I'm a little confused about what you are asking and how it relates to the set of spherical basis functions. Those are the same one that electron orbitals are based on, right? I have never understood them to be constrained to the surface of a sphere. Then again, that is not my usual stomping grounds.
Nevertheless, I think I can generalize your question and provide an answer.
$\phi$ is a poor choice for function name in this context. Yes, I know it is the standard for "potential function" in many contexts, but within spherical coordinates it has a different meaning. I will use $lon$ and $lat$ for your point location, and retain $\phi$ for the value so there is no confusion.
You have a large collection of points that fit the model:
$$ \phi_n = \phi(lat_n,lon_n) $$
You would like to find $\phi$ as a linear combination of pre-defined basis functions.
$$ \phi(lat,lon) = \sum_{k=0}^{K-1} c_k B_k(lat,lon) $$
Presumably, $B_0(lat,lon) = 1$, but that is not necessary, but I wanted to throw in the "DC" term to help orient folks in relation to a DFT.

» **Material provided**:

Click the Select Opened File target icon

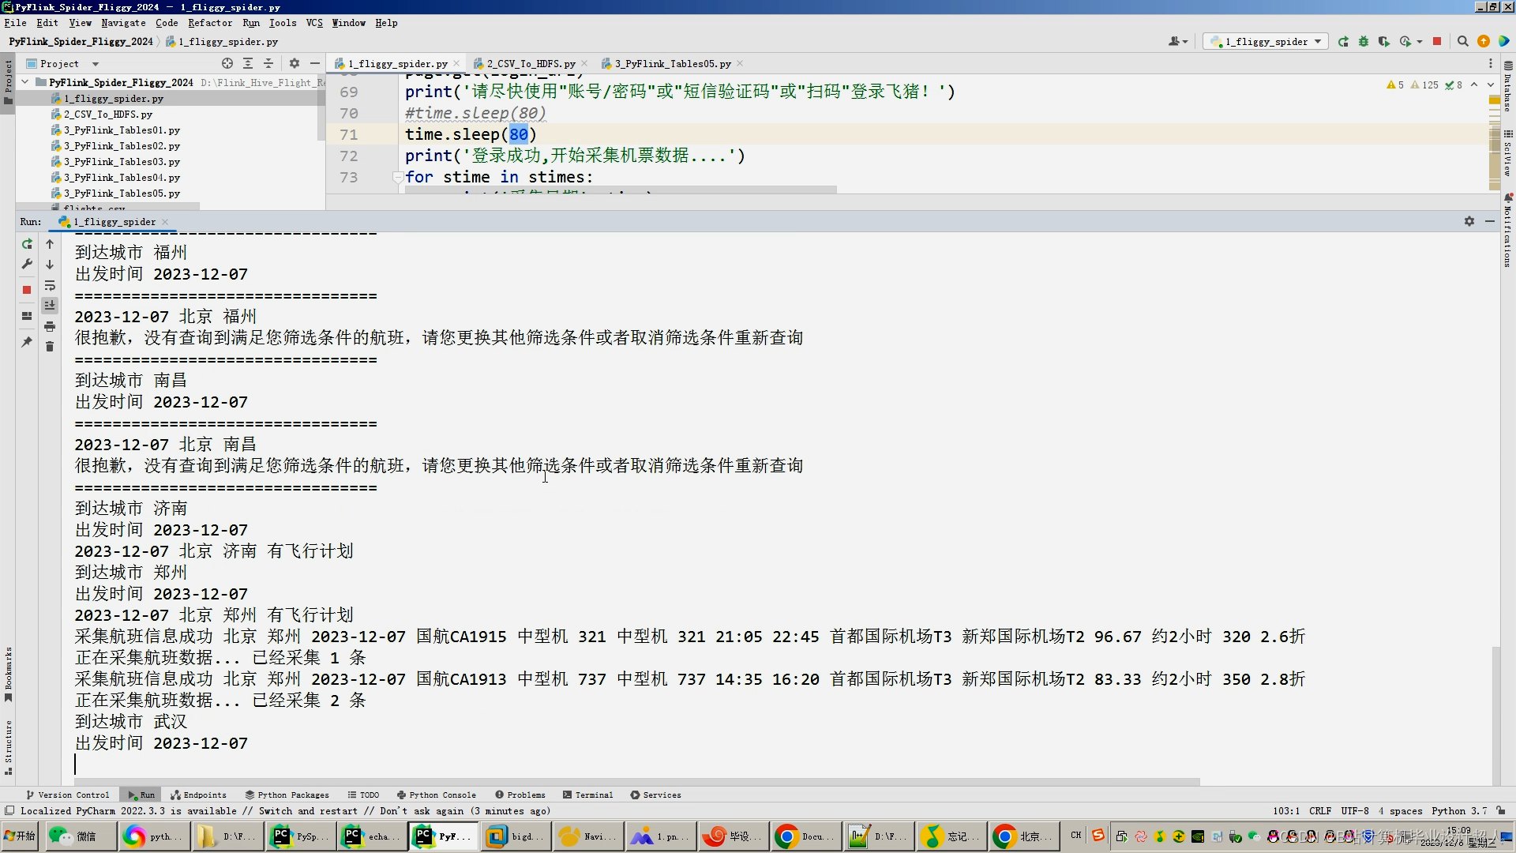[x=227, y=63]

» **Required tasks**:
1 - In the excerpt on spherical basis functions, which labels does the writer adopt for the point location?
2 - Does each statement agree with the excerpt on spherical basis functions? Answer yes or no for each, and quote the words that decide it. (a) The writer holds that B_0 must equal 1. (b) The writer describes spherical coordinates as familiar territory. (c) The writer wants φ to be a linear combination of pre-defined basis functions.
3 - Carry the excerpt on spherical basis functions forward from its final sentence.

» **Per-task outputs**:
1 - lon and lat

2 -
(a) No: "but that is not necessary"
(b) No: "that is not my usual stomping grounds"
(c) Yes: "You would like to find $\phi$ as a linear combination of pre-defined basis functions."

3 -
Anyway, for each $k$, you have a computable function definition of $B_k(lon,lat)$.
This is now a standard best fit problem. You want to find the values of the $c_k$s for the best fit of $\phi$ to your data.
Set up the following arrays:
$$
B =
\begin{bmatrix}
B_0(lat_0,lon_0) & B_1(lat_0,lon_0) & B_2(lat_0,lon_0) & ... & B_{K-1}(lat_0,lon_0) \\
B_0(lat_1,lon_1) & B_1(lat_1,lon_1) & B_2(lat_1,lon_1) & ... & B_{K-1}(lat_1,lon_1) \\
: & : & : & ... & : \\
B_0(lat_{N-1},lon_{N-1}) & B_1(lat_{N-1},lon_{N-1}) & B_2(lat_{N-1},lon_{N-1}) & ... & B_{K-1}(lat_{N-1},lon_{N-1}) \\
\end{bmatrix}
$$
$$
C =
\begin{bmatrix}
c_0 \\
c_1 \\
c_2 \\
: \\
c_{K-1} \\
\end{bmatrix}
$$
$$
P =
\begin{bmatrix}
\phi_0 \\
\phi_1 \\
: \\
\phi_{N-1} \\
\end{bmatrix}
$$
$B$ (NxK) and $P$ (Nx1) are known from your data points and basis function evaluations. $C$ (Kx1) contains the unknowns you are solving for.
Ideally,
$$ BC = P $$
If $N=K$, simply multiply both sides by $B^{-1}$ and you have a solution.
$$ C = B^{-1}P $$
Generally, you want more points than that, but that is the minimum requirement unless you want to be underfitted.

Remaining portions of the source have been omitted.